I know not, idolisers as they are of the clergy, whether they would not be even refractory to them, were they to preach against the existence of fairies, or even against their being commonly seen: for, tho’ the priesthood are a kind of gods among them, yet still tradition is a greater god than they; and as they confidently assert that the first inhabitants of their Island were fairies, so do they maintain that these little people have still their residence among them. They call them the good people, and say they live in wilds and forests, and on mountains, and shun great cities because of the wickedness acted therein; all the houses are blessed where they visit, for they fly vice. A person would be thought impudently profane who should suffer his family to go to bed without having first set a tub, or pail full of clean water, for these guests to bathe them selves in, which the natives aver they constantly do, as soon as ever the eyes of the family are closed, wherever they vouchsafe to come.
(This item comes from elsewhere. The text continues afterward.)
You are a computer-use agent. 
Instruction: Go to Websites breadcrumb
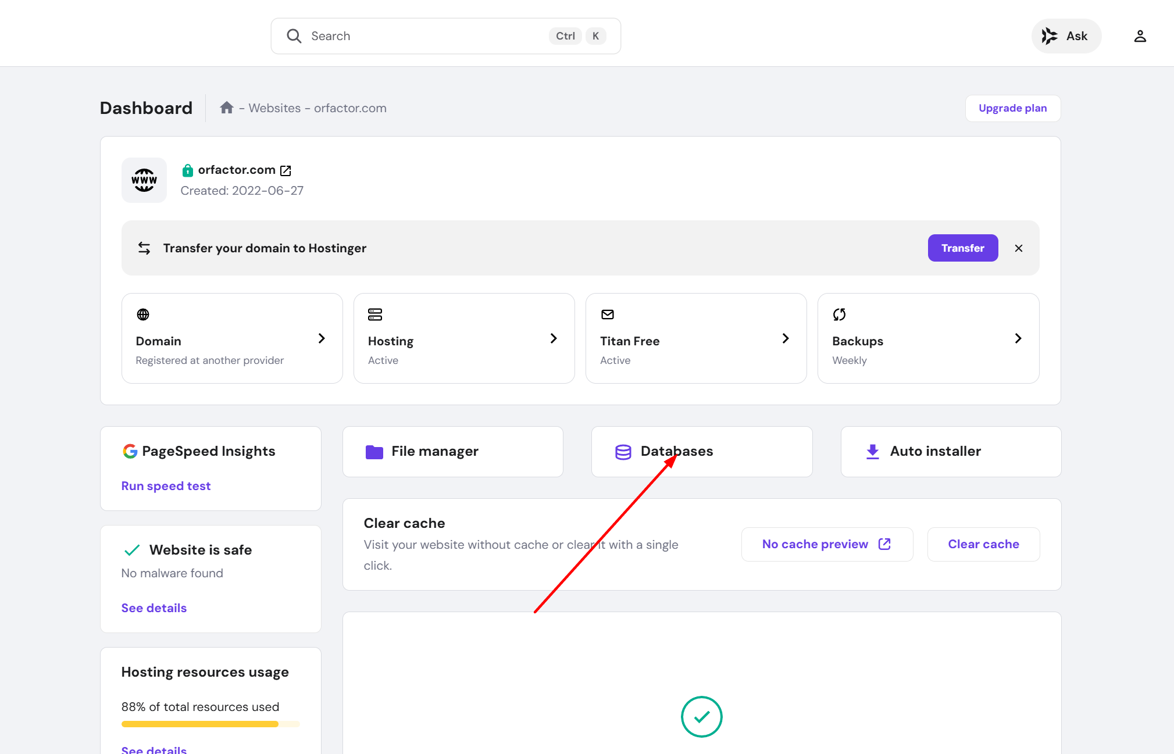coord(274,108)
He paints a picture of a local belief in fairies not dissimilar to that of Robert Kirk, of which there is ample support in the Island’s folklore records, which show that the Manx had fairy-seers, believed that fairies prognosticated events, and that they interfered with the ‘substance’ or quintessence of humanity. He also demonstrates a belief in them as representing the souls of forebears who continue to live as spirits among the living, and are welcomed into their homes at night. Waldron paints a picture of fairies as moral agents who bestow a blessing upon correct deeds and living – a distinctly religious aspect to the belief, existing in parallel to Christianity.
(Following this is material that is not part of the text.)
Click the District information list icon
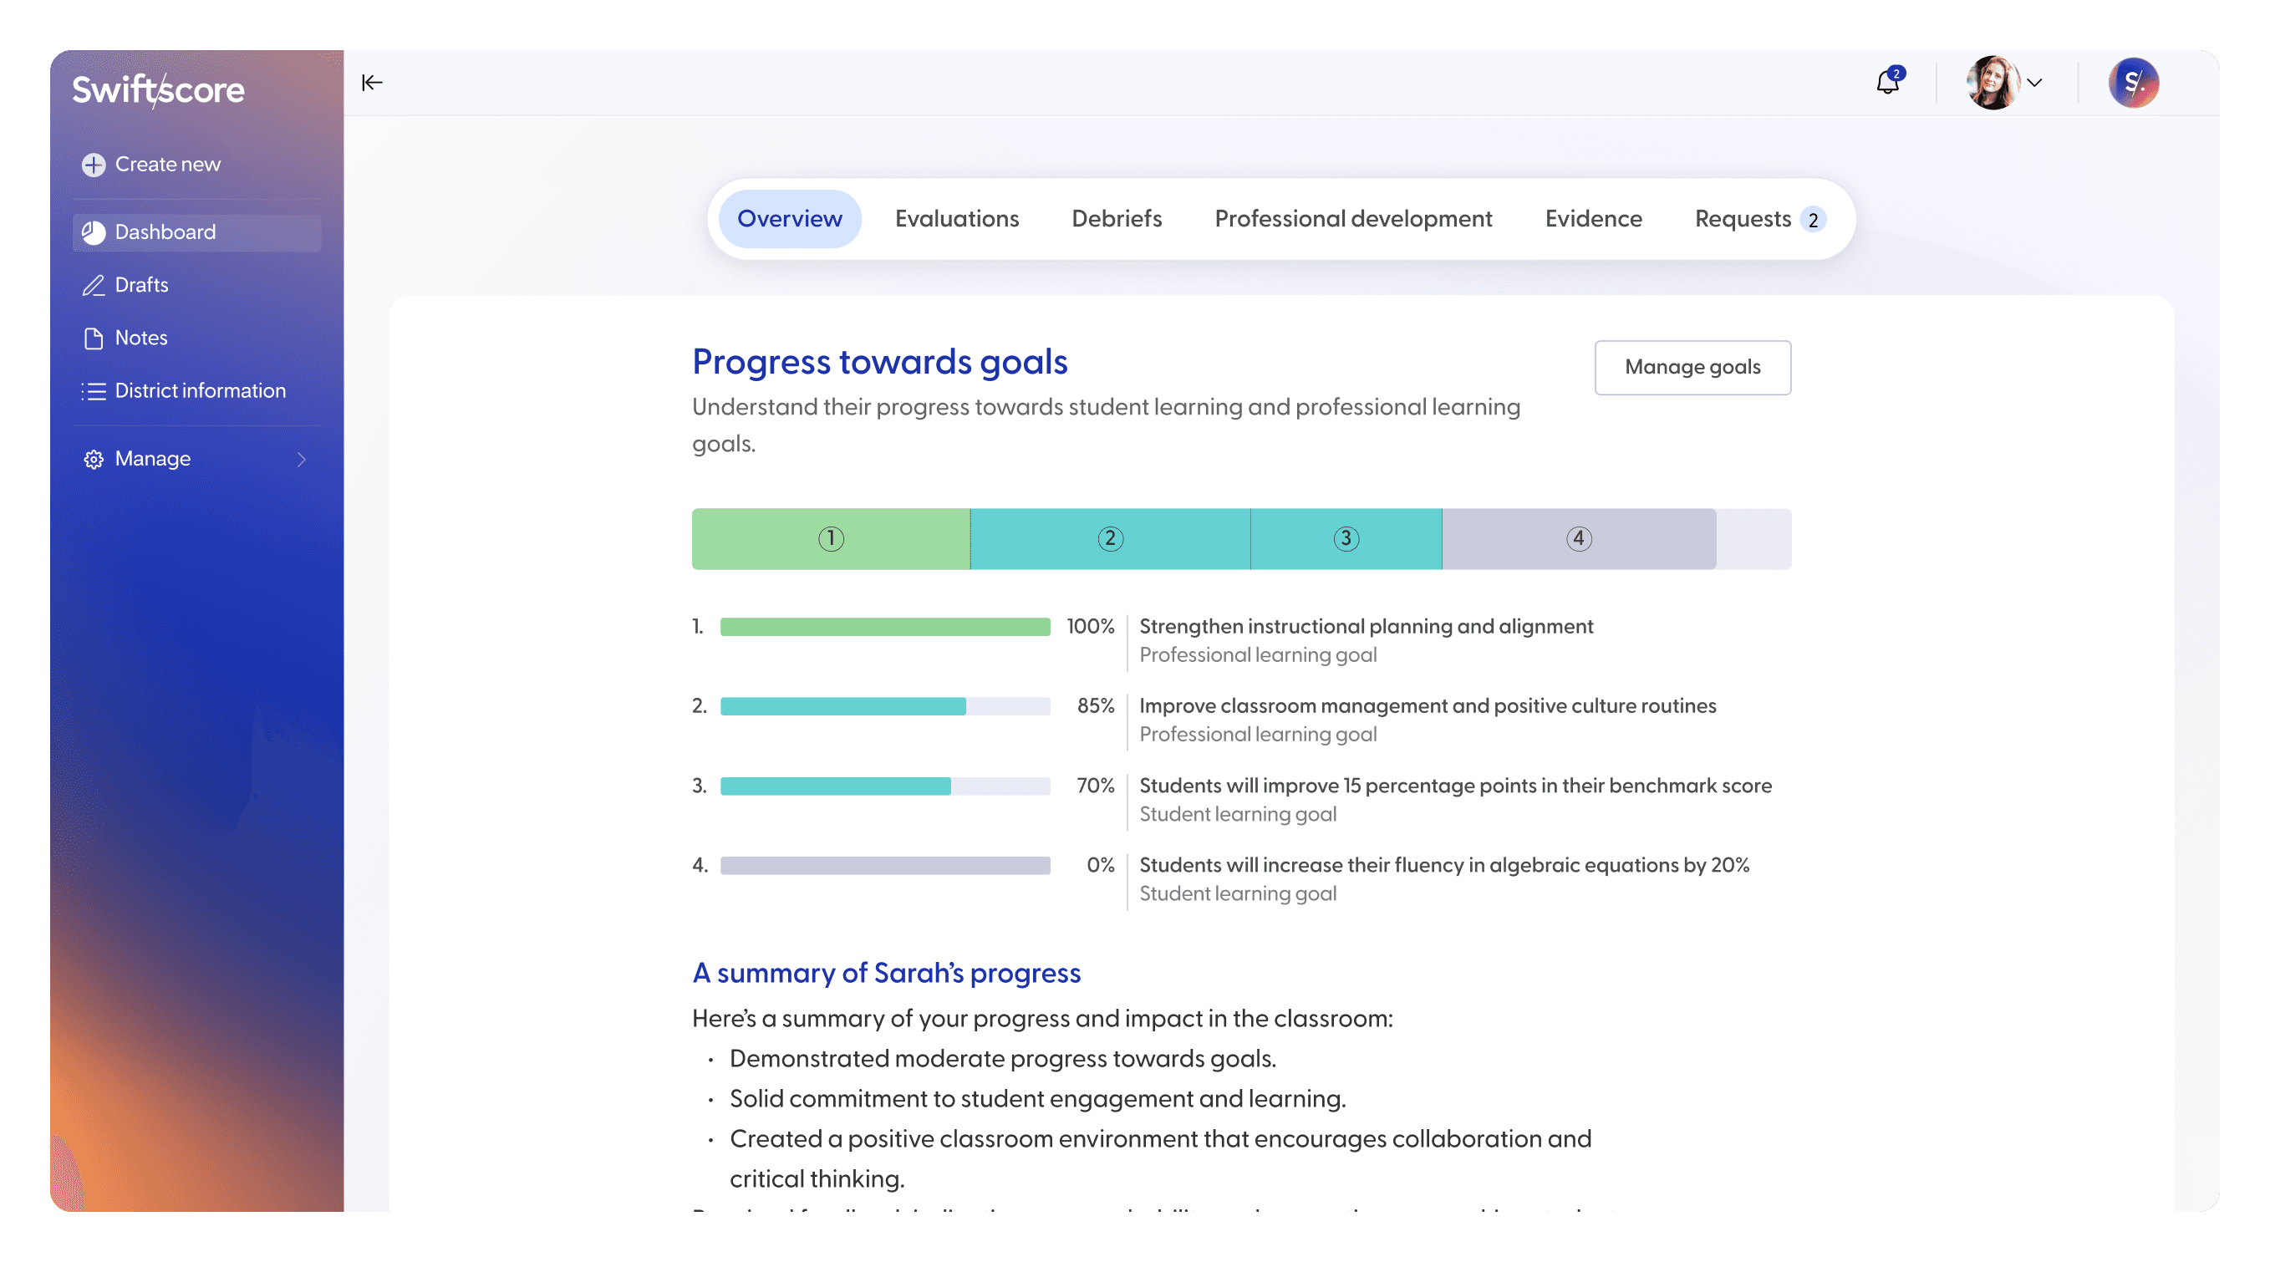 (x=93, y=391)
Writing in 1845, following on from a renewed and somewhat more sympathetic romantic interest in fairies and the rapidly disappearing old world, Joseph Train published his Historical and Statistical Account of the Isle of Man in Two Volumes in which he noted the following custom:

” On New Year’s eve, in many of the upland cottages, it is yet customary for the housewife, after raking the fire for the night, and just before stepping into bed, to spread the ashes smooth over the floor with the tongs, in the hope of finding in it, next morning, the track of a foot ; should the toes of this ominous print point towards the door, then, it is believed, a member of the family will die in the course of that year ; but, should the heel of the fairy foot point in that direction, then, it is firmly believed, that the family will be augmented within the same period.” Volume 2, p. 115, (1845).
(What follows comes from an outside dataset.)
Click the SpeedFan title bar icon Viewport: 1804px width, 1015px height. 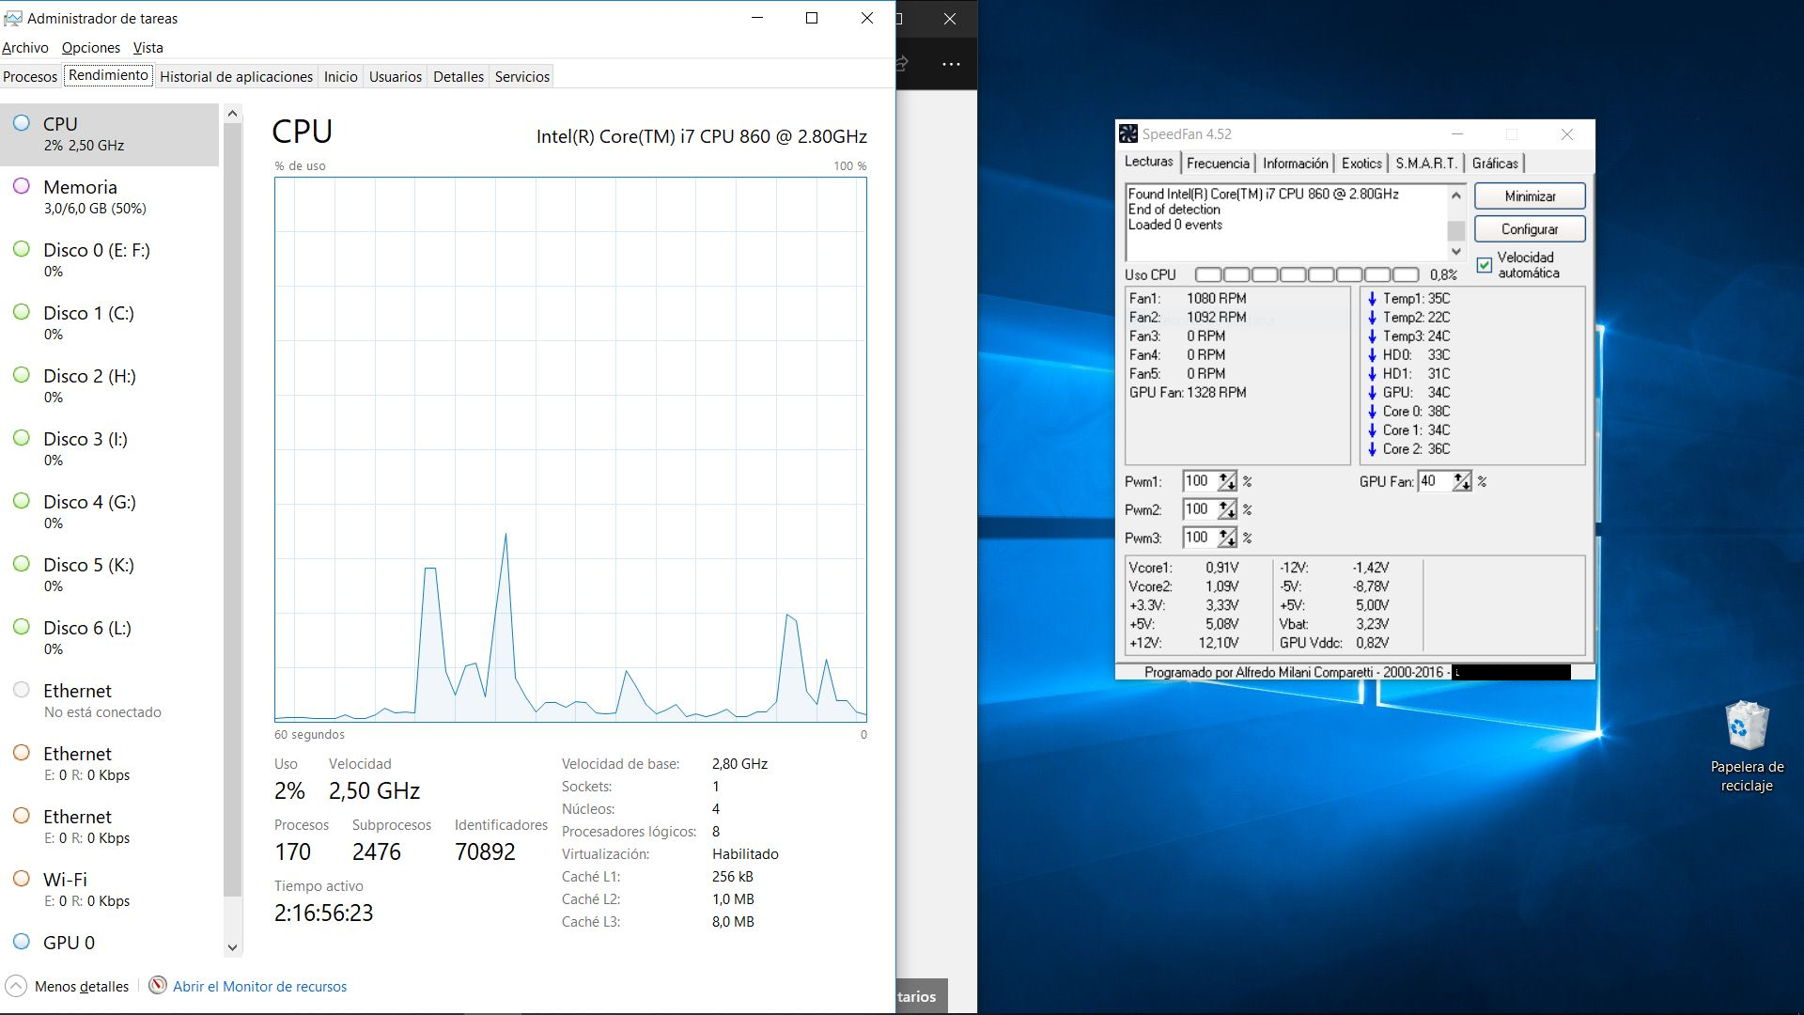tap(1128, 134)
The implication here is that it was believed that fairies entering the house portended deaths and births, linking these spirits to the process of genesis and decay. In fact the hearth seems to have been the focus of the domestic fairies in the Isle of Man, as supported by numerous other Manx traditions: leaving bowls of water and food near the hearth for fairies, the traditional curse was a damnation of hearthside empty of ‘root, branch and seed’, ‘Saint’ Bridget’s bed being made here on the 1st of February, planting an Elder (‘Tramman’) tree at the hearth gable end of the house for the fairies to live in, rebuilding houses but maintaining the hearth etc etc. Waldron had commented that it was the custom of the people to never allow their hearth fire to be extinguished, citing the legend of the fairies’ perpetual fire going out, implying this was a superstition against calamity. The original Celtic New Year appears to have been Samhain or the night of October 31st (November 10th in the original Julian calendar) and it is probable that Train’s account refers to this, as throughout the Atlantic/Celtic world Samhain was a time to look for these prognostications. A similar belief in the ‘fairy footprint’ was recorded in Ireland during the same century by Lady Wilde, and in 1932, Manx folklorist William Walter Gill elaborated on Train’s observation of nearly 100 years before, saying that the Manx believed the fairy footprint to be like that of a bird – the crow (W.W. Gill – A Second Manx Scrapbook; Pub. Arrowsmith Bristol 1932).